* _EXTRACTED TEXT_:
________
According to the Associated Press, Republicans in the House have decided to bail on plans to debate a completely ridiculous abortion bill that would ban almost all late-term abortions on Wednesday. It turns out, objections from their own party (including GOP women) are the reason why they made the abrupt decision.

As we reported earlier on Wednesday, the “Pain Capable Unborn Child Protection Act,” included language that moderate GOP lawmakers, many of them women, (including Rep. Renee Ellmers of North Carolina and Rep. Jackie Walorski of Indiana) took issue with. Most notably, they objected to the requirement that women who want an abortion because they were raped have to get a police report, which is a goddamn frightening idea, period.

According to the AP, the whole thing is kind of a mess now for the Republican party:

The decision was embarrassing for Republican leaders eager to display a united, GOP-led Congress. Republican leaders had planned to push the legislation through the House on Thursday. But after meeting repeatedly with female lawmakers and others who were unhappy with the measure, they decided late Wednesday to postpone that debate indefinitely.

It’s also embarrassing because Republican lawmakers timed the vote with the “March for Life” in DC and the anniversary of Roe v. Wade. But their planned victory over a woman’s right to control her own goddamn body was disrupted by those internal disagreements, according to CNN:

Discussion about the issue at a closed door meeting on Wednesday morning got so tense that congressional aides were kicked out of the meeting when the debate turned emotional, according to several GOP sources.
________
Records for locating words and elements
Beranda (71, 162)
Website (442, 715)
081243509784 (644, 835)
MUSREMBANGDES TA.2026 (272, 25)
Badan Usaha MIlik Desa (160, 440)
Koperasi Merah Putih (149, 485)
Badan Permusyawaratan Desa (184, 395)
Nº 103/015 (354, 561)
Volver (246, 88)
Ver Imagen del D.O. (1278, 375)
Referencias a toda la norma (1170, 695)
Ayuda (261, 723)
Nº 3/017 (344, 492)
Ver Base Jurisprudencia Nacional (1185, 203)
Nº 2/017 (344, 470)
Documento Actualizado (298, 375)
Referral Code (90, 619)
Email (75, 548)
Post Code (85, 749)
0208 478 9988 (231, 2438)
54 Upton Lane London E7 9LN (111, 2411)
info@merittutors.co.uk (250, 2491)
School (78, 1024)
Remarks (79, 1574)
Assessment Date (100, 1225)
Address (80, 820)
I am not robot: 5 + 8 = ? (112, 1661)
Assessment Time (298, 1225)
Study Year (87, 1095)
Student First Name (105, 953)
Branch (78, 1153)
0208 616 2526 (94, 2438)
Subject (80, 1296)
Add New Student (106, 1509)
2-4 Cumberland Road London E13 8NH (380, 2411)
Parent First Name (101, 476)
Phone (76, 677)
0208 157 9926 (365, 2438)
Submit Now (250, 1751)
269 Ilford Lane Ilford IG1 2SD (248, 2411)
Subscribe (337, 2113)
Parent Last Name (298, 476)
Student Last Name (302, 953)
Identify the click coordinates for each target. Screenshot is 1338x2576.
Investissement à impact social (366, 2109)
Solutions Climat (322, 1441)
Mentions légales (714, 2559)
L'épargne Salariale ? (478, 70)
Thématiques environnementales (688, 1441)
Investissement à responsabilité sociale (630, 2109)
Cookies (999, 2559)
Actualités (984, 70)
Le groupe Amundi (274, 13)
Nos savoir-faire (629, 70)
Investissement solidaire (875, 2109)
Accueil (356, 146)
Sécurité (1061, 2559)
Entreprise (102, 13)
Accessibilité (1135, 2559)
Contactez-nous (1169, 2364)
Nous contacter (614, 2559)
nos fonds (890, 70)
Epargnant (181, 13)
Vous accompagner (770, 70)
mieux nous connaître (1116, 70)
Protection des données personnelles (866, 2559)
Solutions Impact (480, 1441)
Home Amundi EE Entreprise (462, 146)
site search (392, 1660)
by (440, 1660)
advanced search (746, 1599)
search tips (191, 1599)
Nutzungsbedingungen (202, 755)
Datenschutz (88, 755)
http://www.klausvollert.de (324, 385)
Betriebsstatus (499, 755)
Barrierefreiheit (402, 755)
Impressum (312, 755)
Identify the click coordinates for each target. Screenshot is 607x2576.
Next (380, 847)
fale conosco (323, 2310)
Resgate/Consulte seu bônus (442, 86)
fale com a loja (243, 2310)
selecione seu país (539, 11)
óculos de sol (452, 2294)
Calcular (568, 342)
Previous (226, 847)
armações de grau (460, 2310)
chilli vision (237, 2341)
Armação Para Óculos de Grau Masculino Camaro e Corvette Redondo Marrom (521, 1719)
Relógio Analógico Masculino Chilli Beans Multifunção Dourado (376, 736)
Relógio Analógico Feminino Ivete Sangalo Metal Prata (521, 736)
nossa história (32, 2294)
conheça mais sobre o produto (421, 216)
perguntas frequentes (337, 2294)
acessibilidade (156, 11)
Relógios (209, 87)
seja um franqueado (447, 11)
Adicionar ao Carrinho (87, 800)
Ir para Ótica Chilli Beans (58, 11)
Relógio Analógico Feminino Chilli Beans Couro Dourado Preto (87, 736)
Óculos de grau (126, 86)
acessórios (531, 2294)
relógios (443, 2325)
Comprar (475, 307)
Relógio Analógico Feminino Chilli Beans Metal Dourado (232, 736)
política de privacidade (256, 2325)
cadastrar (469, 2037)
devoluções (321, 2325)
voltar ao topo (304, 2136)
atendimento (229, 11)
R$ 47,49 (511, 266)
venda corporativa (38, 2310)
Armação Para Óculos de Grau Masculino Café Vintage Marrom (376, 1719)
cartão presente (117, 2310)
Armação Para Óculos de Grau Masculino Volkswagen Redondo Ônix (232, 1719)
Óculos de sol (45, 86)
________
* _GIVEN PROBLEM_: Extend the news piece about House Republicans shelving their late-term abortion bill, starting right after its final sentence.

* _TASK RESPONSE_:
The internal feud placed leaders in an awkward spot, because they targeted the vote for Thursday, the same day as the March for Life in Washington and the 42nd anniversary of the landmark Supreme Court decision, Roe v. Wade, which negated state laws that prevented a woman from having an abortion based on the constitutional right to privacy.

Republicans like Ellmers think pushing an anti-abortion bill that is too radical will alienate young voters and women. Others in the party don’t see it that way. “Everything that I know about millennial voters, the younger voters, is that they are more pro-life than us old guys,” said Arizona GOP Rep. Trent Franks, the bill’s author.

Don’t start handing out high-fives in honor of this victory for reproductive rights just yet, because the GOP isn’t done pushing forward with their plans to limit access to abortion in any way they can.

Two senior House GOP aides tell CNN that after discussions with members on Wednesday night they are no longer voting on the late-term abortion bill and are now voting instead on a bill banning taxpayer money for abortions.

The Hyde amendment already covers that, but OK, GOP. Whatever. (Also, as repeatedly pointed out, as long as President Barack Obama sits in office there is no way whackadoodley bills like this would not get automatically vetoed by him.) “We’re just figuring out the best way to get it passed in the long run. We will figure that out,” said Missouri Rep. Vicky Hartzler, one of the few lawmakers who would speak to CNN about the dissension.

Two steps forward and 80 steps back, I guess.

Image via Getty.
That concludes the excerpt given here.